Using frequency count with maps

kotlin

fun main() {
    val str1 = "listen"
    val str2 = "silent"
    val freq1 = str1.groupingBy { it }.eachCount()
    val freq2 = str2.groupingBy { it }.eachCount()
    if (freq1 == freq2) {
        println("Anagram")
    } else {
        println("Not an Anagram")
    }
}

This method counts how many times each letter appears and compares counts; it can be faster for very long strings.

Using character array and manual count

kotlin

fun main() {
    val str1 = "listen"
    val str2 = "silent"
    if (str1.length != str2.length) {
        println("Not an Anagram")
        return
    }
    val count = IntArray(256)
    for (c in str1) count[c.code]++
    for (c in str2) count[c.code]--
    if (count.all { it == 0 }) println("Anagram") else println("Not an Anagram")
}

This approach uses an array to count characters and is efficient but assumes ASCII characters.

⚡

Complexity: O(n log n) time, O(n) space

Time Complexity

Sorting both strings takes O(n log n) time, where n is the length of the strings.

Space Complexity

Sorting creates new arrays, so extra space proportional to the string length is used.
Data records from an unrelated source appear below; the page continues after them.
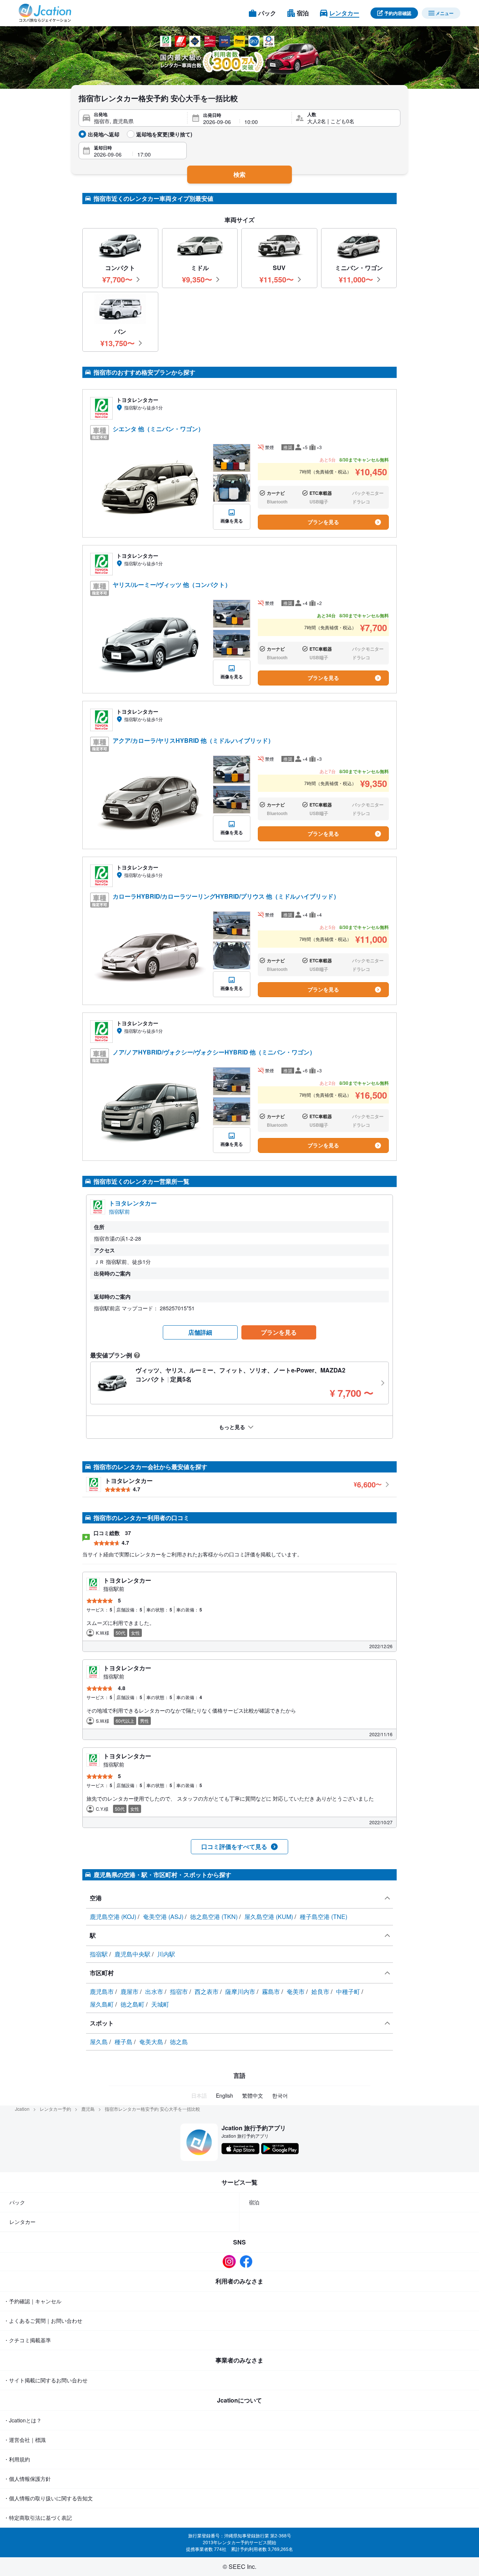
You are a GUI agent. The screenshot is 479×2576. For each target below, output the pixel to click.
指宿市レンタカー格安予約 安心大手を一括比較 (152, 2109)
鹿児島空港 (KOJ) (114, 1916)
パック (17, 2202)
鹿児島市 (102, 1991)
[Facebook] (248, 2261)
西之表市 (207, 1991)
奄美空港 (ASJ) (164, 1916)
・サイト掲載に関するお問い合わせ (46, 2380)
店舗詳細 (200, 1332)
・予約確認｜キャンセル (32, 2301)
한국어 (280, 2095)
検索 (239, 174)
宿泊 (254, 2202)
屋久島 (99, 2041)
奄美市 (296, 1991)
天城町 (160, 2004)
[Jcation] (45, 13)
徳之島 (179, 2041)
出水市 (155, 1991)
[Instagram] (231, 2261)
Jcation (22, 2109)
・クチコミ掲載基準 (27, 2340)
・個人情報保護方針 (27, 2478)
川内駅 (166, 1954)
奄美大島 (152, 2041)
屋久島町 (102, 2004)
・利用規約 (17, 2459)
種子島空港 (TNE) (323, 1916)
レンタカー (22, 2221)
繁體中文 (252, 2095)
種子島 (124, 2041)
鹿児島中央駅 (133, 1954)
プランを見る (323, 522)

Which Approach is Fastest?

Counting characters with arrays or maps can be O(n) and faster for large inputs, but sorting is simpler and good for small to medium strings.

Approach	Time	Space	Best For
Sorting and comparing	O(n log n)	O(n)	Simple and small to medium strings
Frequency count with maps	O(n)	O(n)	Strings with many characters, Unicode support
Frequency count with array	O(n)	O(1)	ASCII strings, very fast and memory efficient

💡

Always normalize strings by removing spaces and converting to lowercase before checking anagrams.

⚠️

Forgetting to handle case differences or spaces can cause false negatives in anagram checks.